• _Exercise_
Copy the following data word for word.

• _Working data_
==================================================
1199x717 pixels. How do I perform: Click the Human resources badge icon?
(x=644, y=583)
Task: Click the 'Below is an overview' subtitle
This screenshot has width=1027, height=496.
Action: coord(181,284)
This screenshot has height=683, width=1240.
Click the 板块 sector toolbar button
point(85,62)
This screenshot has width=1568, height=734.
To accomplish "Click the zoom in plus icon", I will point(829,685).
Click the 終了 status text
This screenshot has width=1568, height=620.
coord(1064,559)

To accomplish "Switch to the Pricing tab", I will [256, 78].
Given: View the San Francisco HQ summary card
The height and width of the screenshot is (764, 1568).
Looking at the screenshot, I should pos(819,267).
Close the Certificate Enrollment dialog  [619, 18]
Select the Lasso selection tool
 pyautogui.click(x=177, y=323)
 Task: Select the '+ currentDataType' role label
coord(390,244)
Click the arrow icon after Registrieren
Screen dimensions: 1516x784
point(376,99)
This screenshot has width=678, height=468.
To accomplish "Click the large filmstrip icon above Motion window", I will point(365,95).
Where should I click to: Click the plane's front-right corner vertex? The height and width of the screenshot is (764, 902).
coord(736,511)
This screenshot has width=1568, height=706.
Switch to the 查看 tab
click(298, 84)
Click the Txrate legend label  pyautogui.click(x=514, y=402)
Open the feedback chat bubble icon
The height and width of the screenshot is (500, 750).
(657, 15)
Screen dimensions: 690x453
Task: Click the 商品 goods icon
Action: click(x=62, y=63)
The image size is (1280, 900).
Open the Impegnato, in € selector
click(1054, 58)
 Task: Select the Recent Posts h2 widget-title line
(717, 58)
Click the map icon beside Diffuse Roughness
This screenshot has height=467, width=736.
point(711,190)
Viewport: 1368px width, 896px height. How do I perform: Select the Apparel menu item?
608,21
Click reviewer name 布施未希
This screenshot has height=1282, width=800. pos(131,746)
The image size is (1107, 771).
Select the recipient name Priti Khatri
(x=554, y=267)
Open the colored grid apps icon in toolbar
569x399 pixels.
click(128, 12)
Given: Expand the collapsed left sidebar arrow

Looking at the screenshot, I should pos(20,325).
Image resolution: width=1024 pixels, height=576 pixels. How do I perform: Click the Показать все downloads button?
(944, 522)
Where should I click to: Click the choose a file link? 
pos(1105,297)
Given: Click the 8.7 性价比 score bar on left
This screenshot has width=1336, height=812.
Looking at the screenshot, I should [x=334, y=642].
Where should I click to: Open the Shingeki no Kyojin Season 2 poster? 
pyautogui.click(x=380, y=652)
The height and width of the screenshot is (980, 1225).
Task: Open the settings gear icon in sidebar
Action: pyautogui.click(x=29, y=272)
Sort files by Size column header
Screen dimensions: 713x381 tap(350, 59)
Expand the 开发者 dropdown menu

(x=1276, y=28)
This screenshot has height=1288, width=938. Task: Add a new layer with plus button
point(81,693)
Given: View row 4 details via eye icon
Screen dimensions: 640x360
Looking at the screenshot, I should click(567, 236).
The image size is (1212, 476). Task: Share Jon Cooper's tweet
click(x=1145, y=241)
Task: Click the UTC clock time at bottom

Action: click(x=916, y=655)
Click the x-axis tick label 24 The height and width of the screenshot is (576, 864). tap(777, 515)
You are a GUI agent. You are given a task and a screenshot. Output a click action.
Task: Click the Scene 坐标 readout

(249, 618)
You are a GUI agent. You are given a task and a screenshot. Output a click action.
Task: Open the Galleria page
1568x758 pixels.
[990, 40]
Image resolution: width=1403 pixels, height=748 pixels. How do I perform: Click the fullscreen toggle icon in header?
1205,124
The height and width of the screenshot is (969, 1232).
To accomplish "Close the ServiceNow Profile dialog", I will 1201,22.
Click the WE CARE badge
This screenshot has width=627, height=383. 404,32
==================================================
• _Exercise answer_
1199x717 pixels. How do I perform: Click the Human resources badge icon?
(x=644, y=583)
Task: Click the 'Below is an overview' subtitle
This screenshot has width=1027, height=496.
Action: coord(181,284)
This screenshot has height=683, width=1240.
Click the 板块 sector toolbar button
point(85,62)
This screenshot has width=1568, height=734.
To accomplish "Click the zoom in plus icon", I will point(829,685).
Click the 終了 status text
This screenshot has width=1568, height=620.
coord(1064,559)

To accomplish "Switch to the Pricing tab", I will [256, 78].
Given: View the San Francisco HQ summary card
The height and width of the screenshot is (764, 1568).
Looking at the screenshot, I should pos(819,267).
Close the Certificate Enrollment dialog  [619, 18]
Select the Lasso selection tool
 pyautogui.click(x=177, y=323)
 Task: Select the '+ currentDataType' role label
coord(390,244)
Click the arrow icon after Registrieren
Screen dimensions: 1516x784
point(376,99)
This screenshot has width=678, height=468.
To accomplish "Click the large filmstrip icon above Motion window", I will point(365,95).
Where should I click to: Click the plane's front-right corner vertex? The height and width of the screenshot is (764, 902).
coord(736,511)
This screenshot has width=1568, height=706.
Switch to the 查看 tab
click(298, 84)
Click the Txrate legend label  pyautogui.click(x=514, y=402)
Open the feedback chat bubble icon
The height and width of the screenshot is (500, 750).
(657, 15)
Screen dimensions: 690x453
Task: Click the 商品 goods icon
Action: click(x=62, y=63)
The image size is (1280, 900).
Open the Impegnato, in € selector
click(1054, 58)
 Task: Select the Recent Posts h2 widget-title line
(717, 58)
Click the map icon beside Diffuse Roughness
This screenshot has height=467, width=736.
point(711,190)
Viewport: 1368px width, 896px height. How do I perform: Select the Apparel menu item?
608,21
Click reviewer name 布施未希
This screenshot has height=1282, width=800. pos(131,746)
The image size is (1107, 771).
Select the recipient name Priti Khatri
(x=554, y=267)
Open the colored grid apps icon in toolbar
569x399 pixels.
click(128, 12)
Given: Expand the collapsed left sidebar arrow

Looking at the screenshot, I should pos(20,325).
Image resolution: width=1024 pixels, height=576 pixels. How do I perform: Click the Показать все downloads button?
(944, 522)
Where should I click to: Click the choose a file link? 
pos(1105,297)
Given: Click the 8.7 性价比 score bar on left
This screenshot has width=1336, height=812.
Looking at the screenshot, I should [x=334, y=642].
Where should I click to: Open the Shingeki no Kyojin Season 2 poster? 
pyautogui.click(x=380, y=652)
The height and width of the screenshot is (980, 1225).
Task: Open the settings gear icon in sidebar
Action: pyautogui.click(x=29, y=272)
Sort files by Size column header
Screen dimensions: 713x381 tap(350, 59)
Expand the 开发者 dropdown menu

(x=1276, y=28)
This screenshot has height=1288, width=938. Task: Add a new layer with plus button
point(81,693)
Given: View row 4 details via eye icon
Screen dimensions: 640x360
Looking at the screenshot, I should click(567, 236).
The image size is (1212, 476). Task: Share Jon Cooper's tweet
click(x=1145, y=241)
Task: Click the UTC clock time at bottom

Action: click(x=916, y=655)
Click the x-axis tick label 24 The height and width of the screenshot is (576, 864). tap(777, 515)
You are a GUI agent. You are given a task and a screenshot. Output a click action.
Task: Click the Scene 坐标 readout

(249, 618)
You are a GUI agent. You are given a task and a screenshot. Output a click action.
Task: Open the Galleria page
1568x758 pixels.
[990, 40]
Image resolution: width=1403 pixels, height=748 pixels. How do I perform: Click the fullscreen toggle icon in header?
1205,124
The height and width of the screenshot is (969, 1232).
To accomplish "Close the ServiceNow Profile dialog", I will 1201,22.
Click the WE CARE badge
This screenshot has width=627, height=383. 404,32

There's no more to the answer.